Johannes Berg <johannes at sipsolutions.net> writes:

> On Mon, 2017-10-09 at 11:42 +0200, Toke Høiland-Jørgensen wrote:
>
>> Well, the padding and spacing between frames is at most 11 bytes (4-
>> byte delimiter, 4-byte FCS and 3-byte padding), which is ~0.7% of a
>> full-sized frame. I'm not too worried about errors on that scale,
>> TBH.
>
> I'm not sure - this really should take the whole frame exchange
> sequence into consideration, since the "dead" IFS time and the ACK etc.
> is also airtime consumed for that station, even if there's no actual
> transmission going on.
>
> If you factor that in, the overhead reduction with aggregation is
> considerable! With an 80 MHz 2x2 MCS 9 (866Mbps PHY rate) A-MPDU
> containing 64 packets, you can reach >650Mbps (with protection),
> without A-MPDU you can reach only about 45Mbps I think.
>
> You'd think that a 1500 byte frame takes 1.5ms for the 1Mbps client,
> and ~14µs for the above mentioned VHT rate.
>
> In reality, however, the overhead for both is comparable in absolute
> numbers, it's >200µs.
>
> If you don't take any of this overhead into account at all, then you'll
> vastly over-allocate time for clients sending small (non-aggregated)
> frames, because for those - even with slow rates - the overhead will
> dominate.

Right, but most of these are constant values that are straight forward
to add as long as you know how the frame was received, no? Maybe not as
a general function in mac80211, but the driver should be able to
perform a reasonable computation in the absence of information from the
hardware.

What does iwl put into the status.tx_time field of ieee80211_tx_info,
BTW? That was the only driver I could find that used the field, and it
looks like it just writes something it gets from the hardware into it.
So does that value include overhead? And what about retransmissions?

> I don't know if there's an easy answer. Perhaps not accounting for the
> overhead but assuming that clients won't be stupid and will actually
> do aggregation when they ramp up their rates is reasonable in most
> scenarios, but I'm afraid that we'll find interop issues - we found
> for example that if you enable U-APSD lots of devices won't do
> aggregation any more ...

What do you mean by "interop" here, exactly? Just that stations doing
weird things will see reduced performance?
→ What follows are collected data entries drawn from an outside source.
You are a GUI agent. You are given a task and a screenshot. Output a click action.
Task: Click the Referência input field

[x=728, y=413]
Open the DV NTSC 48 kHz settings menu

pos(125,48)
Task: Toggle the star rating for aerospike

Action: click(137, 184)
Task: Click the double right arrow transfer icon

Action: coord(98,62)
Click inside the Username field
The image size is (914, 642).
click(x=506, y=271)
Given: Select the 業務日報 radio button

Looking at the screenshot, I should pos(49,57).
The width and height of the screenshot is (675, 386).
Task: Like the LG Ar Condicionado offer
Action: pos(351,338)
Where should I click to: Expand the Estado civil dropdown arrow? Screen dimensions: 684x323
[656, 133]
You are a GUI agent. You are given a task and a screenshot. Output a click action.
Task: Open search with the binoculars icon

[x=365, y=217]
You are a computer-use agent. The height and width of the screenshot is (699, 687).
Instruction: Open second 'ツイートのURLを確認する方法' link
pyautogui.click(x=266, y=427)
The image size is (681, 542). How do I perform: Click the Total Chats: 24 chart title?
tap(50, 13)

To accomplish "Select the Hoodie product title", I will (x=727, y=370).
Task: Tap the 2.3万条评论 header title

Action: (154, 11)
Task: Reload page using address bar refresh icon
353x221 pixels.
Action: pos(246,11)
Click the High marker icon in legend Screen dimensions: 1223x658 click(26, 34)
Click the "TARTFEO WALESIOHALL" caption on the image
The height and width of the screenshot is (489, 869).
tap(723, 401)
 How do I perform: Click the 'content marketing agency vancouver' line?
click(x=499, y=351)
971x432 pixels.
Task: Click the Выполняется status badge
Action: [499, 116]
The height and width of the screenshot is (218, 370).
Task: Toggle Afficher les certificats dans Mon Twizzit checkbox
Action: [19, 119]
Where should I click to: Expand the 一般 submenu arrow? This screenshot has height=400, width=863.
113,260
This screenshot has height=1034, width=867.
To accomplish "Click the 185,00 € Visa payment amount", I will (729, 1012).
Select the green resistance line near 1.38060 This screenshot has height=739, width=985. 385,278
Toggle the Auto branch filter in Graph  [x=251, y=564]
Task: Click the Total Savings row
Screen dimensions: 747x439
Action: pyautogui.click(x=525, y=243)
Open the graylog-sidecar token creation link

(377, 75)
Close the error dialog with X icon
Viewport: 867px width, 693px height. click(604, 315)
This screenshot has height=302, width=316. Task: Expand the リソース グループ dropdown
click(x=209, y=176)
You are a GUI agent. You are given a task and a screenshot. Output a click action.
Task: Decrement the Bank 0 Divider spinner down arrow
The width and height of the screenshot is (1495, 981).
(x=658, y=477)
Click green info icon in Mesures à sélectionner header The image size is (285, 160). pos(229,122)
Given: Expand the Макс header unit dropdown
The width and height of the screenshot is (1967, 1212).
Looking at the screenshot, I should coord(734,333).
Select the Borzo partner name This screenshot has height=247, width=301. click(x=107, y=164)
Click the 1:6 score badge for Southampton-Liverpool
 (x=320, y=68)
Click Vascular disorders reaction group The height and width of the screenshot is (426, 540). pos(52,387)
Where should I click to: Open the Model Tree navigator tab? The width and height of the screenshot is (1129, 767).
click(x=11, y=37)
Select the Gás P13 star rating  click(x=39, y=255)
>> > > Ideally, I would prefer the scheduling to be "two-pass": First,
>> > > decide which physical station to send to, then decide which TID
>> > > on that station to service. 
>> > 
>> > Yeah, that would make more sense.
>> > 
>> > > But because everything is done at the TID/TXQ level, that is not
>> > > quite trivial to achieve I think...
>> > 
>> > Well you can group the TXQs, I guess. They all have a STA pointer,
>> > so
>> > you could put a one- or two-bit "schedule color" field into each
>> > station and if you find a TXQ with the same station color you just
>> > skip it or something like that?
>> 
>> Couldn't we add something like a get_next_txq(phy) function to
>> mac80211 that the drivers can call to get the queue to pull packets
>> from? That way, responsibility for scheduling both stations and QoS
>> levels falls to mac80211, which makes it possible to do clever
>> scheduling stuff without having to re-implement it in every driver.
>> Also, this function could handle all the special TXQs for PS and non-
>> data frames that you were talking about in your other email?
>> 
>> Unless there's some reason I'm missing that the driver really needs
>> to schedule the TXQs, I think this would make a lot of sense?
>
> I have no idea, that's something you'll have to ask Felix I guess. I'd
> think it should work, but the scheduling might have other constraints
> like wanting to fill certain A-MPDU buffers, or getting a specific
> channel (though that's already decided once you pick the station).

I'm pretty sure it will work for ath9k. That just picks a TXQ and keeps
pulling packets until it has filled an aggregate. That would still be
possible if mac80211 picks the TXQ instead of the driver itself. So I
was asking more generally, but if you don't see anything obvious that
would prevent me from doing this, I guess I'll go and try it out :)

> It might also be hard to combine that - if you have space on your VI
> queue, how do you then pick the queue? We can't really go *all* the
> way and do scheduling *entirely* in software, getting rid of per-AC
> queues, since the per-AC queues also work to assign the EDCA
> parameters etc.

We'll need to keep putting packets into different hardware queues, sure.
But deciding which one can be done at the last instant (i.e., for ath9k,
ask mac80211 for a TXQ, look at which AC that TXQ belongs to, and start
putting packets into that hardware queue).

One of the things I would also like to try, is to sometimes promote or
demote packets between AC levels. E.g., if a station has one VO packet
and a bunch of BE packets queued, it may sometimes be more efficient to
just put the VO packet at the beginning of a BE aggregate. I still need
to figure out for which values of 'sometimes' this is a good idea, but
I'd like to at least be able to support this sort of shenanigans, which
I believe what I proposed above will.

> Also, in iwlwifi we actually have a HW queue per TID to facilitate
> aggregation, though we could just let mac80211 pick the next TXQ to
> serve and skip in the unlikely case that the HW queue for that is
> already full (which really shouldn't happen).

Yeah, there may be a need for the driver to be able to express some
constraints on the queues it can accept currently; may a bitmap of
eligible TID numbers, or just a way of saying "can't use this TXQ,
please give me another". But it may also be that it's enough for the
driver to just give up and try again later if it can't use the TXQ it is
assigned...

-Toke